Copy out the items word for word, starting at the line that contains "This screenshot has" and going through the last of the items. Leave the pictures out of your copy.

## START Information given

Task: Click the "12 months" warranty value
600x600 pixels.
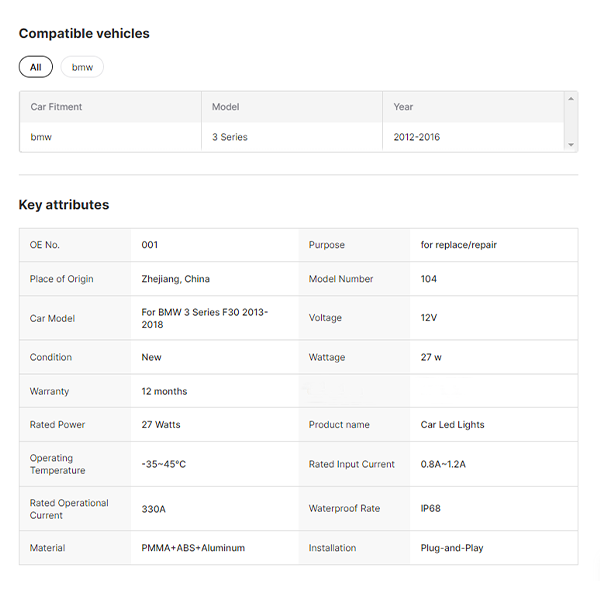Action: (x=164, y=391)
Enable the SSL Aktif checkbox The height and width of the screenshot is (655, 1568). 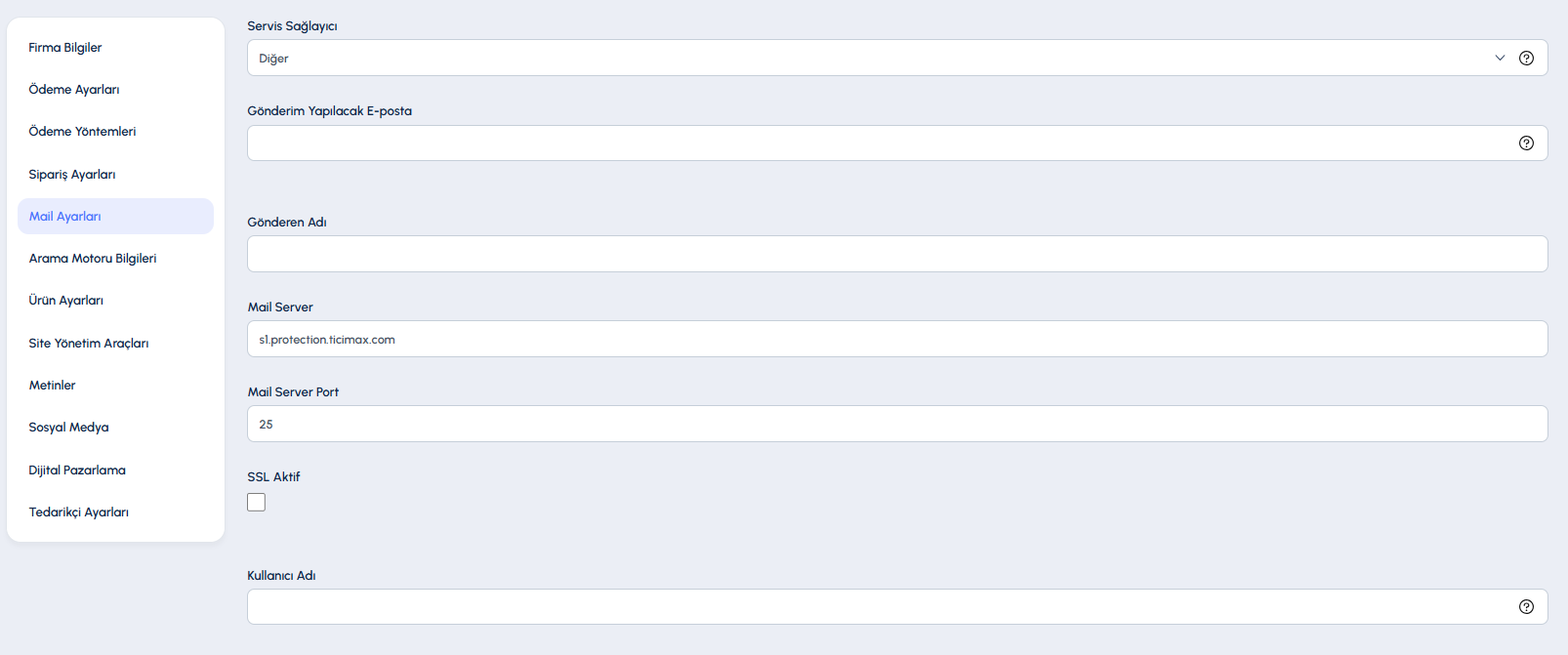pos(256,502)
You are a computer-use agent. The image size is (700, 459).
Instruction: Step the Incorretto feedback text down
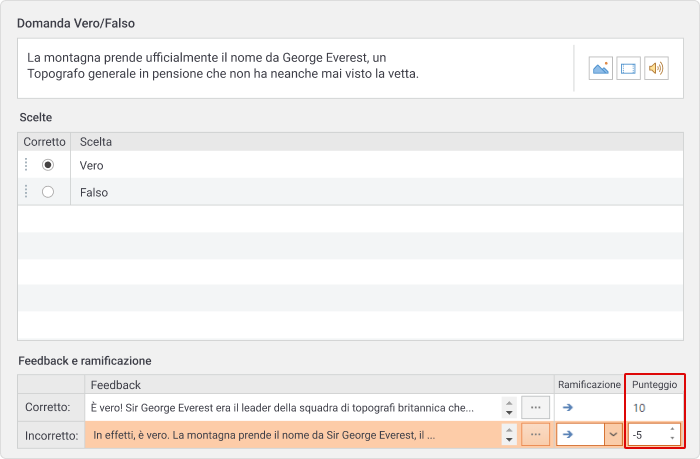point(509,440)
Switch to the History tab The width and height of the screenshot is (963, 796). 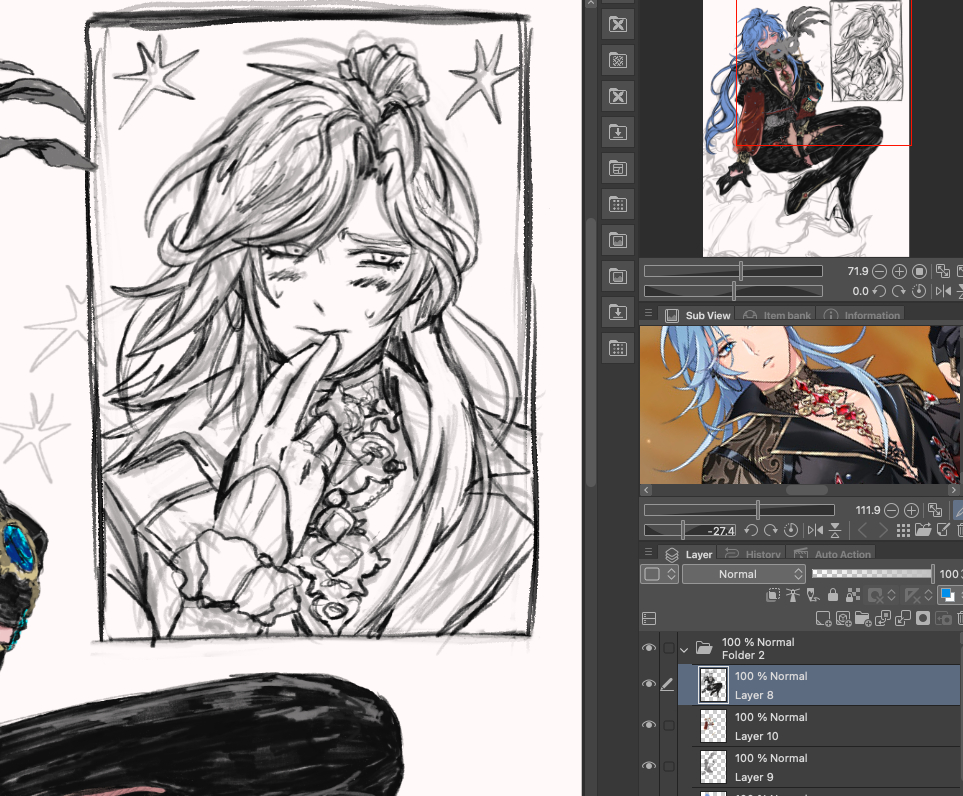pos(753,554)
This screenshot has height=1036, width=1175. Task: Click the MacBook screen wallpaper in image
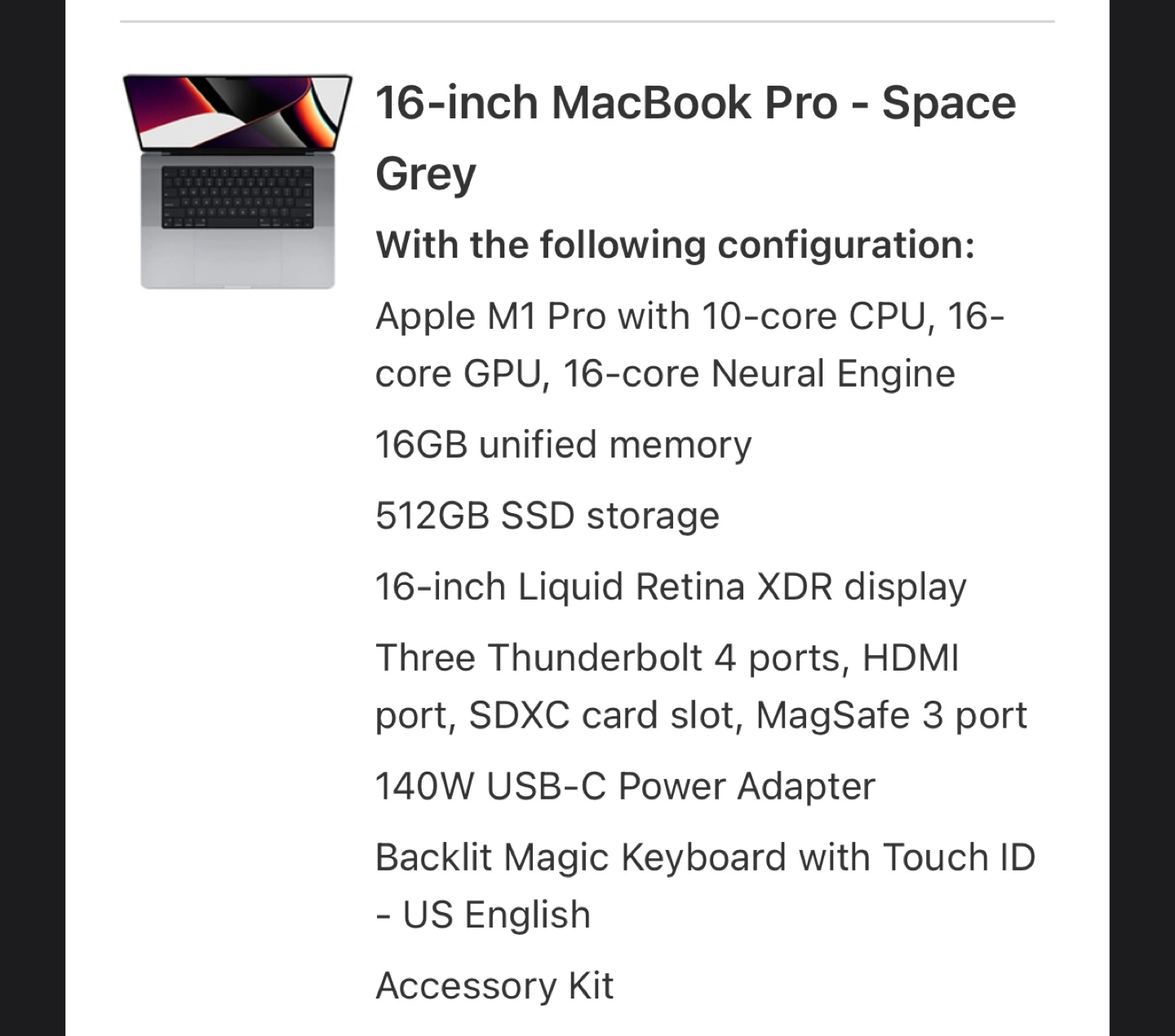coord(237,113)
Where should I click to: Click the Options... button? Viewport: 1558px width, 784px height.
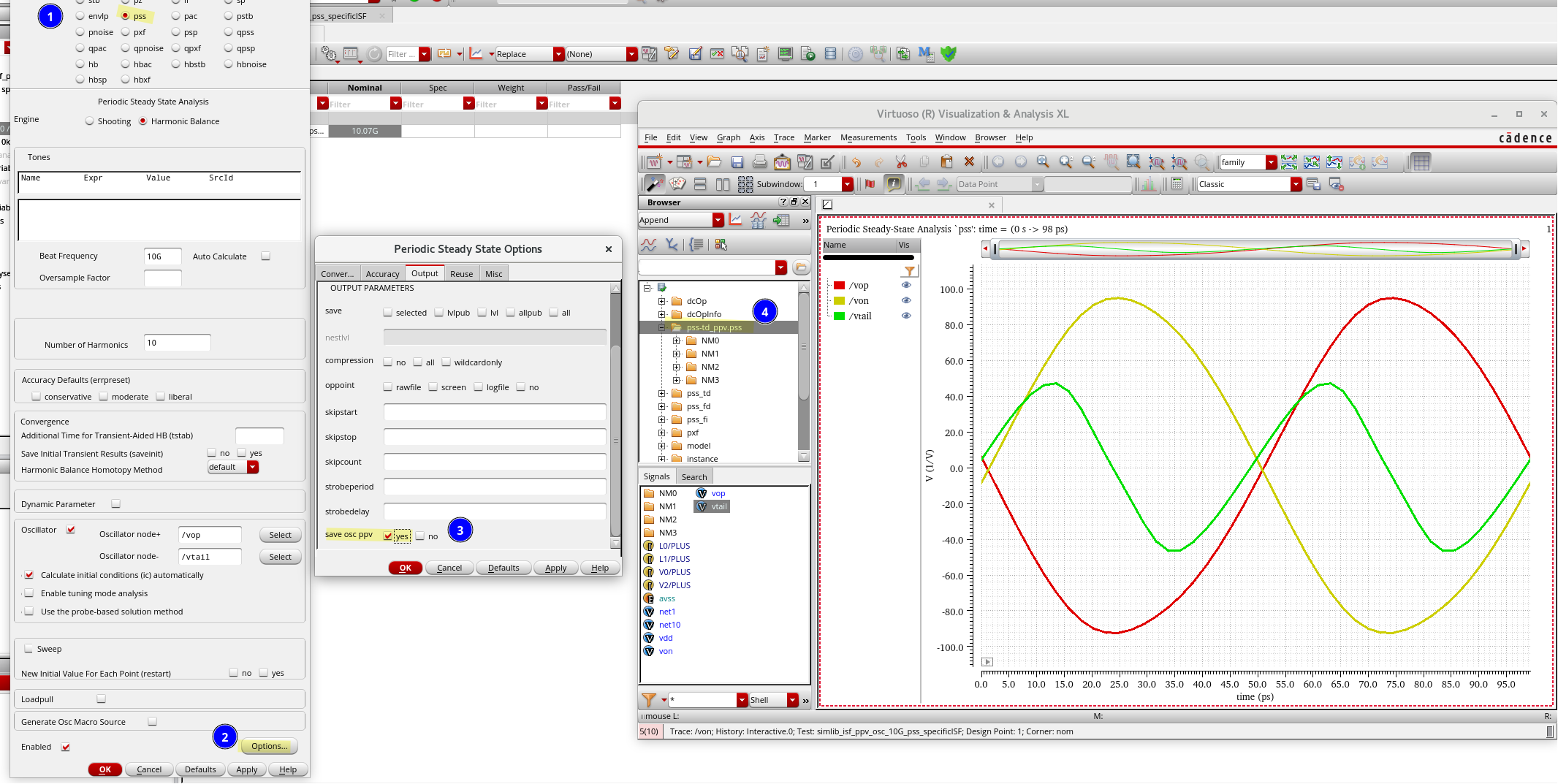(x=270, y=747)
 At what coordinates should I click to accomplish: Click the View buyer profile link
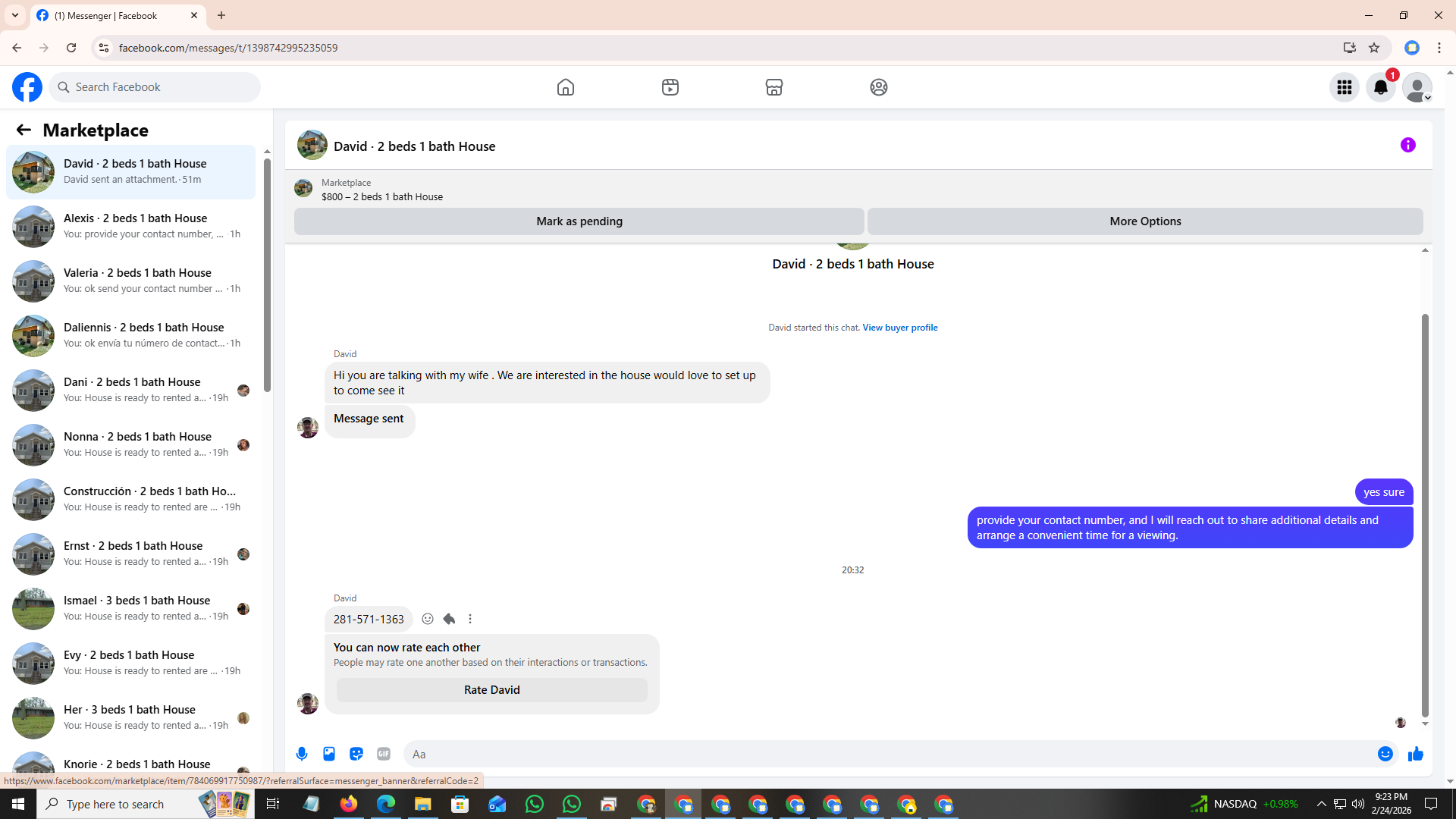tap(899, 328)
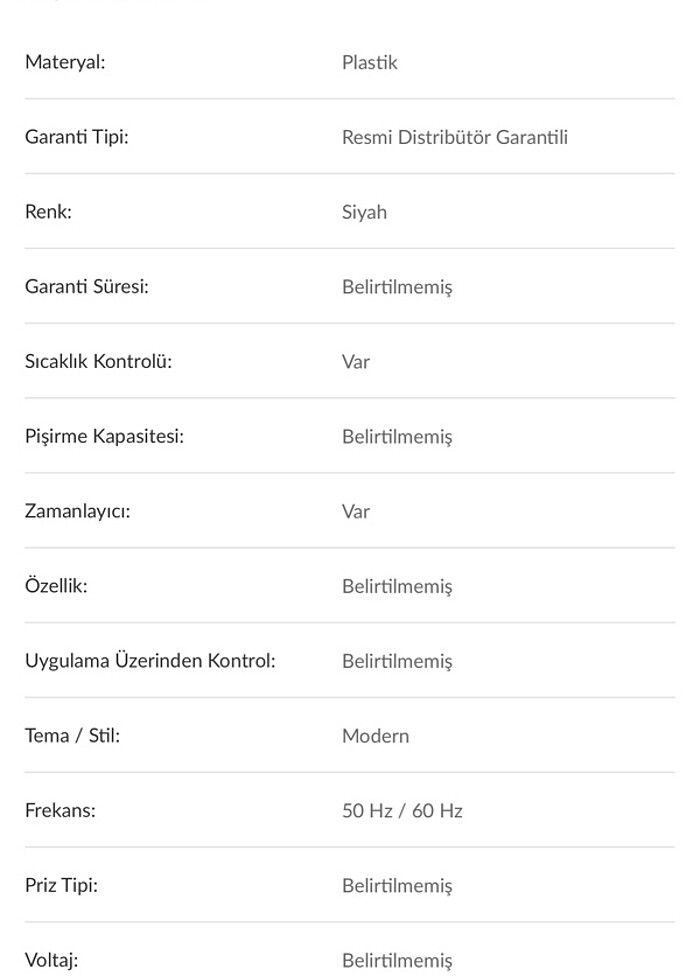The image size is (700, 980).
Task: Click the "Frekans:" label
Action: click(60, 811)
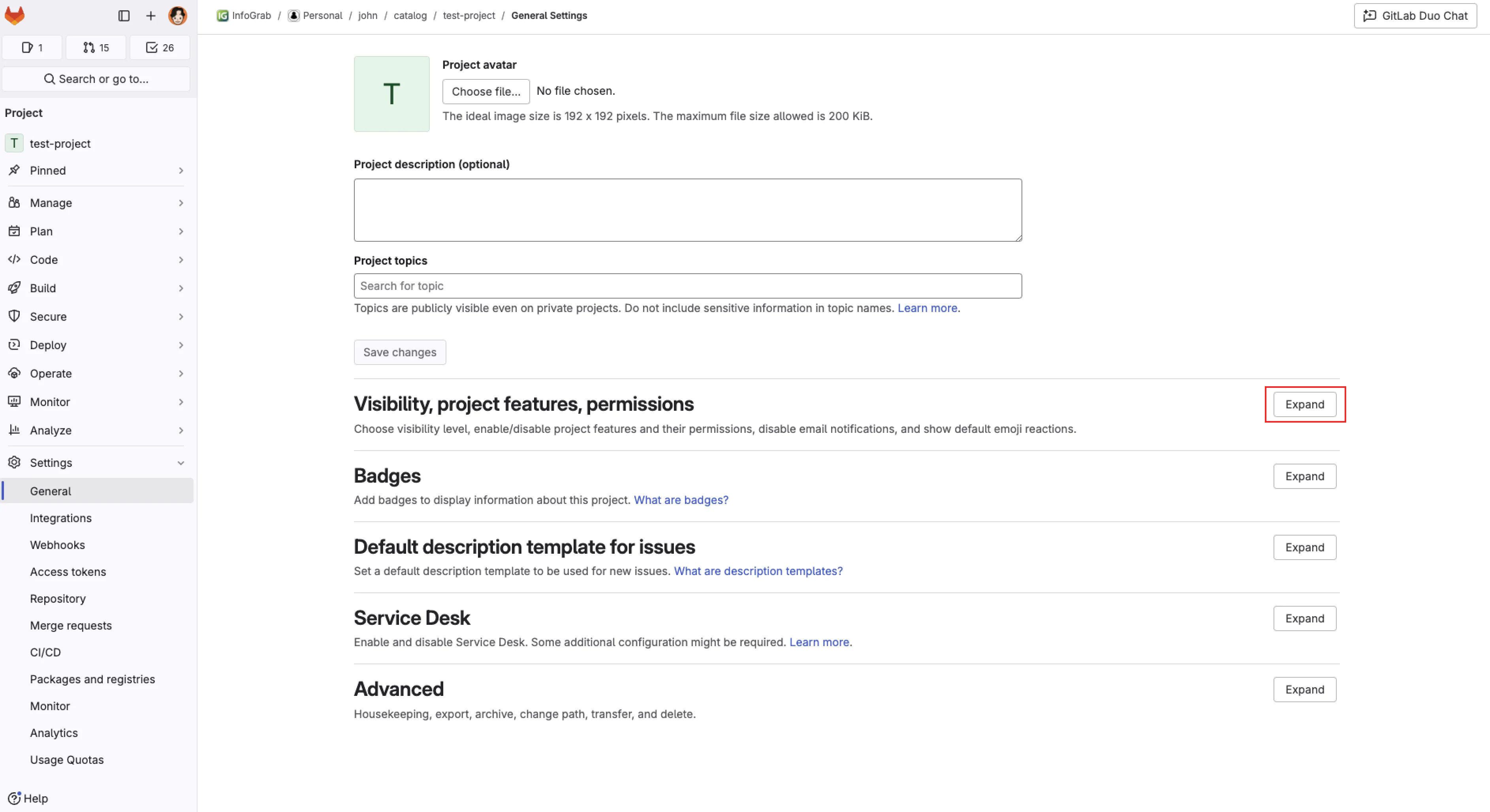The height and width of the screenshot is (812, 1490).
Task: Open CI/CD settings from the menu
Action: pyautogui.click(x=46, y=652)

## END Information given

Full output:
This screenshot has height=1036, width=1175. Task: Click the MacBook screen wallpaper in image
coord(237,113)
Where should I click to: Click the Options... button? Viewport: 1558px width, 784px height.
(x=270, y=747)
 At what coordinates should I click to accomplish: Click the View buyer profile link
tap(899, 328)
The image size is (700, 980).
Task: Click the "Frekans:" label
Action: click(60, 811)
The height and width of the screenshot is (812, 1490).
Task: Open CI/CD settings from the menu
Action: pyautogui.click(x=46, y=652)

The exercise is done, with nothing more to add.